• [ИСХОДНЫЙ ТЕКСТ]:
....

4. Совсем необязательно, что все компоненты одного синдрома имеют общее происхождение. Так, при делирии помрачение сознания (оглушение) может быть обусловлено экзогенным или органическим фактором, а галлюцинации или бред – эндогенным. Собственно, другие состояния экзогенно-эндогенной природы (помимо состояний помрачения сознания) так даже и не получили обобщённой синдромальной квалификации. Например, развивающиеся на фоне соматической патологии так называемые переходные синдромы отличаются присутствием заметной астении, но в отличие от депрессивно-параноидных синдромов, например, об астено-параноидных говорить не принято. Если на фоне слабоумия возникают обильные галлюцинации, то определяется деменция с галлюцинозом, т.е. фактически обозначаются два вида симптоматики.

Разными факторами могут определяться не только разные симптомы в рамках одного синдрома, но и отдельные характеристики одного симптома. Экзогенно-органические влияния определяют предпочтительность галлюцинаций в зрительной модальности перед слуховой, а также истинных перед псевдогаллюцинациями. При эндогенном происхождении галлюцинаций – обратная предпочтительность. (Обобщая, следует заключить, что экзогенно-органический фактор способствует более ощутимому нарушению процессов восприятия.)

....

• [ИСХОДНЫЕ ДАННЫЕ]:

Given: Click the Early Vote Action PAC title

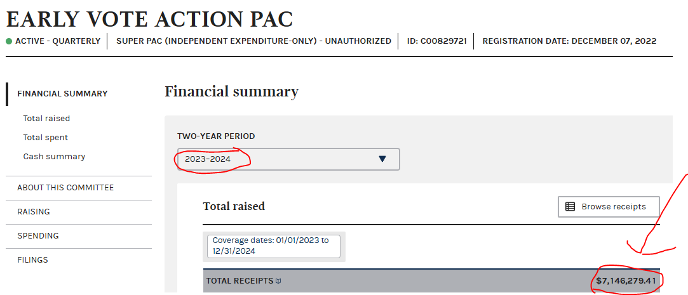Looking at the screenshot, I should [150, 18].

....

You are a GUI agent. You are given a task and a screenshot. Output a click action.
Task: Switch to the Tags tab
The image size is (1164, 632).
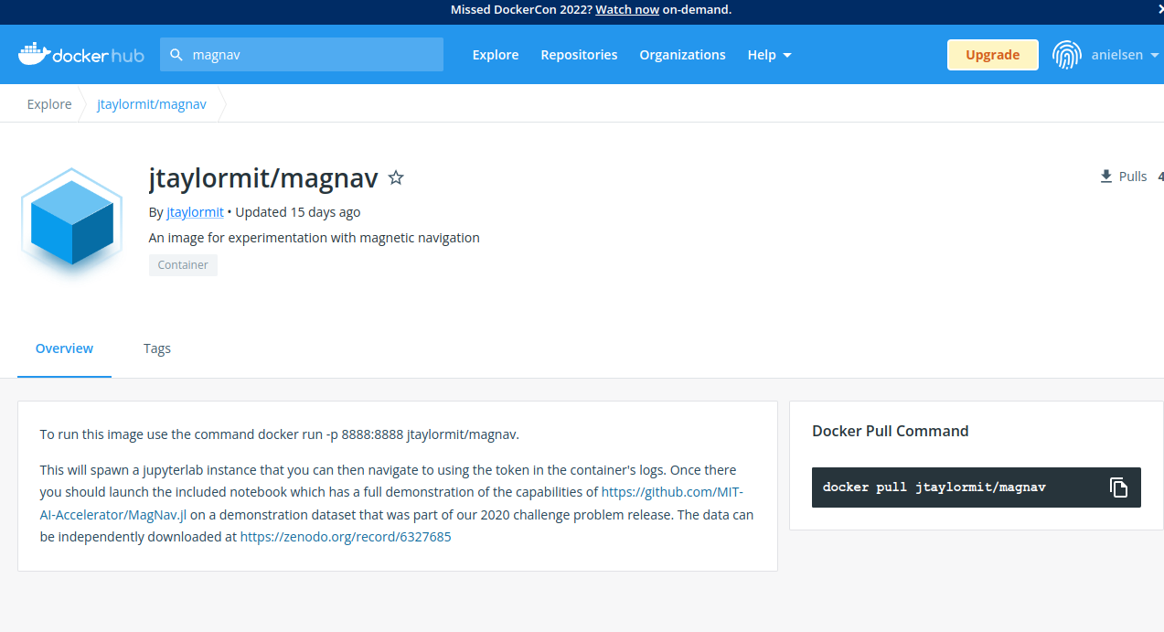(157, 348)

....

• [ЗАДАНИЕ A]: Какие галлюцинации, согласно исходному тексту, предпочтительны при экзогенно-органических влияниях?
• [ЗАДАНИЕ B]: Верните из исходного текста фрагмент от слов «Разными факторами могут» вплоть до слов «нарушению процессов восприятия.)» включительно.
• [ЗАДАНИЕ C]: Перескажите короче абзац исходного текста, начинающийся словами «Разными факторами могут определяться», сохранив его основные факты.
Для выполнения заданий пользуйтесь только исходным текстом.

• [ОТВЕТ A]: Зрительные, а не слуховые, и истинные, а не псевдогаллюцинации.

• [ОТВЕТ B]:
Разными факторами могут определяться не только разные симптомы в рамках одного синдрома, но и отдельные характеристики одного симптома. Экзогенно-органические влияния определяют предпочтительность галлюцинаций в зрительной модальности перед слуховой, а также истинных перед псевдогаллюцинациями. При эндогенном происхождении галлюцинаций – обратная предпочтительность. (Обобщая, следует заключить, что экзогенно-органический фактор способствует более ощутимому нарушению процессов восприятия.)

• [ОТВЕТ C]: Разные факторы могут определять как разные симптомы одного синдрома, так и отдельные характеристики одного симптома. Экзогенно-органические влияния делают зрительные галлюцинации предпочтительнее слуховых, а истинные предпочтительнее псевдогаллюцинаций. При эндогенном происхождении соотношение обратное. Вывод: экзогенно-органический фактор сильнее нарушает восприятие.